CREDIT-BENCHMARK,
Credit Benchmark, the provider of global consensus ratings and analytics, today said that it predicts that default risks will rise and peak in H2 2024 across most EU industries, as explained in its new EU Default Risk Outlook. Default rates are expected to mostly return to current levels in 2025 – however, some industries will remain at risk.
“EU economic growth remains weak, and rates remain high, driving the slight rise in default risk we can see across the market,” says Michael Crumpler, CEO of Credit Benchmark. “However, the data is more optimistic in Europe compared to some other major markets, and we expect this rise to level out by early next year, barring any unpleasant inflationary surprises.”
“That said, our default rate projections highlight some industry-specific risks,” explains Mr Crumpler. “EU Oil & Gas firms face an increasingly volatile outlook on geopolitical risks, not to mention a shift towards renewables adding extra pressure to the sector. Our most likely scenario shows a 19% increase in default risk for this group of companies.”
“We’ve recently seen record deteriorations in EU Technology firms, with the industry lagging the US. Our projections show a marked increase in default rates of 22%. Similarly, EU Telecoms – burdened with mounting infrastructure and interest overheads, on top of global satellite competition – points to a 16% increase in default risks, persisting into 2025,” explains Mr Crumpler.
Credit Benchmark’s new report covers 11 EU industries, representing more than 4,500 companies and legal entities, 70% of which are not rated by a major credit rating agency. This significant coverage and diversified dataset allows Credit Benchmark to make unique and credible sector-specific default risk projections for 2024/25. All of Credit Benchmark’s data and projections are based on borrower probability-of-default estimates, which are aggregated from over 40 global banks, nearly half of which are G-SIBs (Global Systemically Important Banks), and anonymized.
This report follows off the back of Credit Benchmark’s inaugural 2024 Default Risk Outlook on US Industries, published at the start of this year.
About Credit Benchmark
Credit Benchmark provides Credit Consensus Ratings and Analytics that are derived from data and internal credit risk ratings contributed by more than 40 leading global financial institutions, almost half of which are Global Systemically Important Banks (GSIBs).

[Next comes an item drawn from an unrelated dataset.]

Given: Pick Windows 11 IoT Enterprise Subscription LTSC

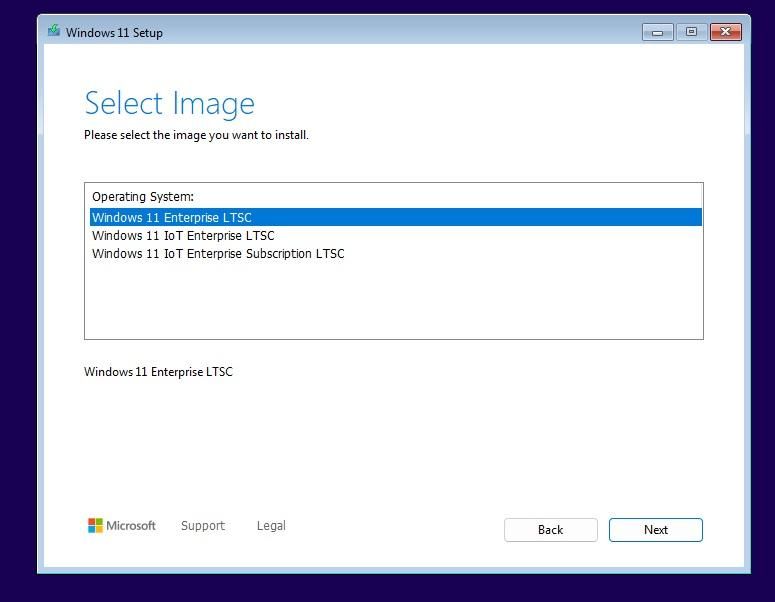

The contributions are aggregated, anonymized, and published twice monthly in the form of unique Credit Consensus Ratings and Credit Indices. This means that Credit Benchmark is making the views of far more analysts publicly available than ever before.
Covering over 100,000 entities, 90% of which are unrated by any other publicly available traditional ratings methods, Credit Benchmark’s credit risk data covers around 170 countries and close to 200 industries and sub-sectors worldwide.
Credit Benchmark’s insights are trusted by a host of the largest financial institutions in the world, either to benchmark their own internal credit risk analysis against those of a global peer group, or simply to gain accurate credit risk views where none were previously available.
Credit Benchmark was founded in 2015 and is headquartered in London, with offices in New York and Bangalore.